According to Fox News, FBI “agents are looking at US Code 18, Section 1001, which pertains to ‘materially false’ statements given [by government employees] either in writing, orally, or through a third party. Violations also include pressuring a third party to conspire in a cover-up. Each felony violation is subject to five years in prison.”
Speaking of cover-ups, Fox News reports: “At least four classified Clinton emails had their markings changed to a category that shields the content from Congress and the public, in what State Department whistleblowers believed to be an effort to hide the true extent of classified information on the former secretary of state’s server.”
Section 1001 is used when individuals make false or misleading statements that later cause government agents to spend extra time and resources. The statute applies to any statement, not only those made under oath.
Timothy Gill, a former FBI agent, says that Section 1001 “punishes individuals who are not direct and fulsome in their answers. The problem for a defendant is when their statements cause the bureau to expend more time, energy, resources to de-conflict their statements with the evidence.” You can say that again. The State Department has spent countless hours, days, and months examining the emails Clinton was forced to turn over.
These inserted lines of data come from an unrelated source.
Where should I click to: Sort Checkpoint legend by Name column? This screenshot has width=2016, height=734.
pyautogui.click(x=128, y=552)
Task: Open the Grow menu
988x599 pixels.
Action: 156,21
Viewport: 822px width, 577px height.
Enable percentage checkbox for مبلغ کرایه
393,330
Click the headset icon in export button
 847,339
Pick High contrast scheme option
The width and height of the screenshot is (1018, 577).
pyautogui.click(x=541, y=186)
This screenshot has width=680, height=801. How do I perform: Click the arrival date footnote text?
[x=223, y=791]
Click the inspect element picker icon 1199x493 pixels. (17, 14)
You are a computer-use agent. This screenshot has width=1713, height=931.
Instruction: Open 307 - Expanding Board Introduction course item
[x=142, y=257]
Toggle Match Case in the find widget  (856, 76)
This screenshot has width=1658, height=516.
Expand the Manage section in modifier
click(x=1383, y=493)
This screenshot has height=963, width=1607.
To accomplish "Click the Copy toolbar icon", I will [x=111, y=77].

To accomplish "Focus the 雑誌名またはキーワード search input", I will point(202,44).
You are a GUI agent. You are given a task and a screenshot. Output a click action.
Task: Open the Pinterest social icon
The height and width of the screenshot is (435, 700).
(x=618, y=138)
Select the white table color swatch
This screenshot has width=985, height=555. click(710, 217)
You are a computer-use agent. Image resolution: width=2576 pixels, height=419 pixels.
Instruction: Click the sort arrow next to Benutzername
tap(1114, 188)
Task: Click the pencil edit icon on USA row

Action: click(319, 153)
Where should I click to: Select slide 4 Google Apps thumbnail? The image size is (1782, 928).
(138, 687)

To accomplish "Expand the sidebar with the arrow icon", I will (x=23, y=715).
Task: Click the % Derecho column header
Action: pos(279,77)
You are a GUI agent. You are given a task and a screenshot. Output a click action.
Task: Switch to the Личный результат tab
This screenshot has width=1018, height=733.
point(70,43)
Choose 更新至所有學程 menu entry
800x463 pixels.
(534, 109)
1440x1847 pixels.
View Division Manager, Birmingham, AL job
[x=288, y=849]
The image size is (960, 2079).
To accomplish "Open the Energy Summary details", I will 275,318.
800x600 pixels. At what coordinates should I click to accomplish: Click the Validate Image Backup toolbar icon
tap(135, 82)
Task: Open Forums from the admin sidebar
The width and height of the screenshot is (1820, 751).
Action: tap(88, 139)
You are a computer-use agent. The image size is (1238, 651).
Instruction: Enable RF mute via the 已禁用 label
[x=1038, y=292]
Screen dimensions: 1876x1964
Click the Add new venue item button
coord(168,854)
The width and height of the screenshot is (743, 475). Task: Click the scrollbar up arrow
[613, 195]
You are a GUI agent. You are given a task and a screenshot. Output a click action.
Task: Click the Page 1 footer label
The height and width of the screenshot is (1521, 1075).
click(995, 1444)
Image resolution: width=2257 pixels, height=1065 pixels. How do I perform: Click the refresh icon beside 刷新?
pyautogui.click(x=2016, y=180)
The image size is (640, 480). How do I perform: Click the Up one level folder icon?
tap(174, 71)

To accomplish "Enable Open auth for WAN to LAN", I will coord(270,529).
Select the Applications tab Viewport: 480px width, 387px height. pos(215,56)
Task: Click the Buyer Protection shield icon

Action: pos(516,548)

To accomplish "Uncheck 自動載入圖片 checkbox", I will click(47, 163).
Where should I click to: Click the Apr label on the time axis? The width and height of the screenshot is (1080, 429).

As to false statements, Clinton originally said: “I did not email any classified material to anyone on my email. There is no classified material.” She later amended her statement, explaining that all material sent and/or received as not “marked classified at the time.”
The FBI is also looking into the Espionage Act in relation to “gross negligence” in the way Hillary handled information pertaining to national defense. The former Secretary of State was well-aware of her duty to protect this type of information – and in fact was made to sign two or more non-disclosure agreements when she took office in 2009.
Nonetheless, she decided to send classified information using a secret server – a server that could easily be hacked. She later surrendered the server to her attorney, who did not have clearance to view the information, and to an IT firm in Denver, whose employees also lacked clearance.
Section 1001 was used to bust Martha Stewart as well as CIA director Gen. David Petraeus, who was indicted and convicted earlier this year for a far smaller breach of security than what Hillary has done. So far, the FBI has found over 600 emails containing classified information.
Not everyone is cooperating with the feds in this top-secret investigation. The Justice Department remains unsure of how to deal with Bryan Pagliano, the IT expert who oversaw the homebrew server. When subpoenaed by Congress a few months ago, Pagliano took the Fifth and refused to answer any questions.